Huppert - Nunca representei
coisas horríveis, representei coisas que tinham a aparência de
horror. Num filme como "A Professora de Piano", além da aparência de horror, de violência, de
brutalidade, há inocência. Parece-me que, na maioria dos papéis
que tenho vontade de fazer, essa
inocência é mais ou menos protegida, está lá. Isso é essencial.

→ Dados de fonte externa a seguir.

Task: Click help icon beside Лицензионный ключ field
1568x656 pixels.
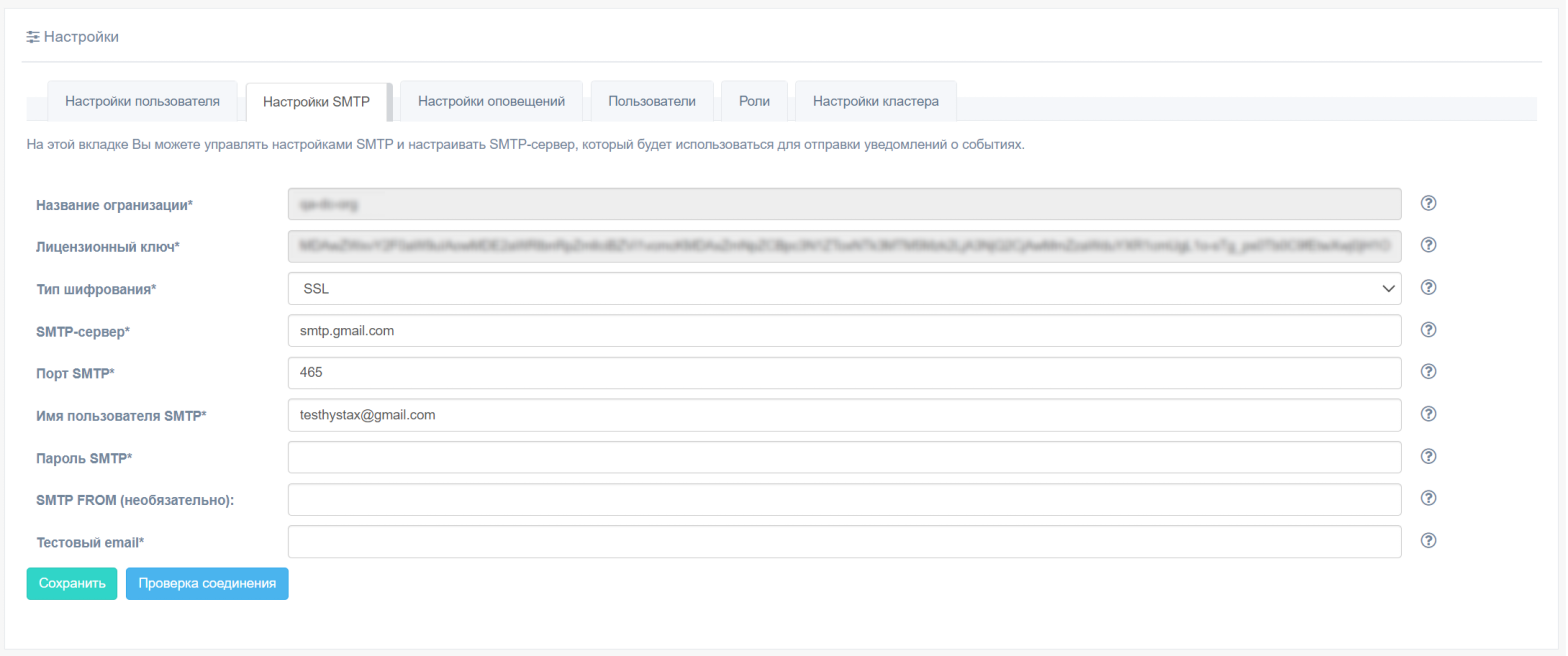Action: 1429,246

Pergunta - Onde fica a inocência
de Kane em "4.48 Psychose"?
Huppert - O que torna o texto
político é que Sarah Kane, doente
dela mesma, é também doente do
mundo. Não digo que seja o mundo que a deixou doente, mas ela
também quis se dar conta do estado do mundo. Sua parte de inocência foi o fato de pensar que o
teatro poderia mudar, talvez não
o mundo, mas algumas pessoas.
Ela quis realmente acreditar nisso. O fato de ela ter tido essa fé é
prova de uma certa inocência.
4.48 PSYCHOSE. Texto: Sarah Kane.
Direção: Claude Régy. Com: Isabelle
Huppert e Gérard Watkins. Quando: hoje,
para convidados, de amanhã a dia 27.
Onde: Sesc Consolação (rua Dr. Vila Nova,
245, São Paulo, tel. 0/xx/11/3256-2281).
Quanto: R$ 40 (ingressos esgotados).